ECLI:NL:RBDHA:2024:15089
Rechtbank Den Haag
- Voorlopige voorziening
- Rechtspraak.nl
Afwijzing verzoek voorlopige voorziening asielaanvraag met betrekking tot verantwoordelijkheid Bulgarije
In deze zaak heeft de voorzieningenrechter van de Rechtbank Den Haag op 16 augustus 2024 uitspraak gedaan in een verzoek om een voorlopige voorziening in het kader van een asielaanvraag. De verzoeker, vertegenwoordigd door zijn gemachtigde mr. D. Aygur, had een aanvraag ingediend voor een verblijfsvergunning asiel voor bepaalde tijd. De minister van Asiel en Migratie, vertegenwoordigd door mr. T. Tichelaar, had echter besloten om de aanvraag niet in behandeling te nemen, omdat Bulgarije verantwoordelijk zou zijn voor de behandeling van de asielaanvraag.
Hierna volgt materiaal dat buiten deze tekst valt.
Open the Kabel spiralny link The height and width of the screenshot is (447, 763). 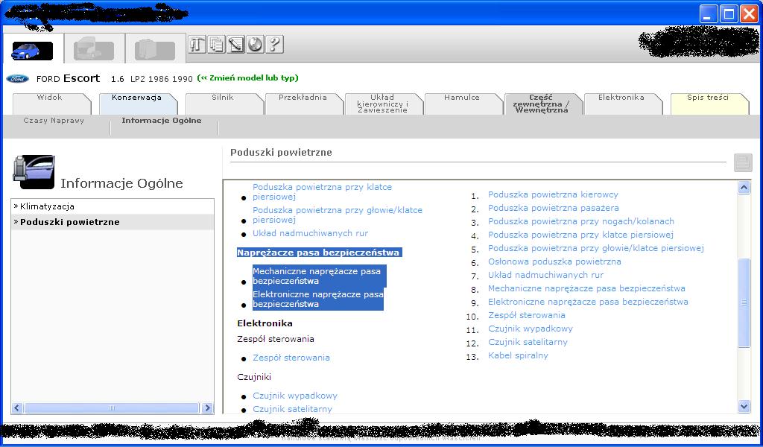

De verzoeker heeft hiertegen beroep ingesteld en verzocht om een voorlopige voorziening. De voorzieningenrechter heeft het verzoek op 13 augustus 2024 behandeld, samen met een andere zaak (NL24.27482). In de uitspraak van diezelfde dag is het beroep van de verzoeker behandeld, waardoor de noodzaak voor een voorlopige voorziening kwam te vervallen. De voorzieningenrechter heeft het verzoek om voorlopige voorziening dan ook afgewezen, met de overweging dat er geen aanleiding is voor een proceskostenveroordeling.
De uitspraak is openbaar gemaakt en er staat geen hoger beroep of verzet open tegen deze beslissing. De zaak benadrukt de verantwoordelijkheden van lidstaten binnen het Dublin-systeem en de procedurele waarborgen voor asielzoekers.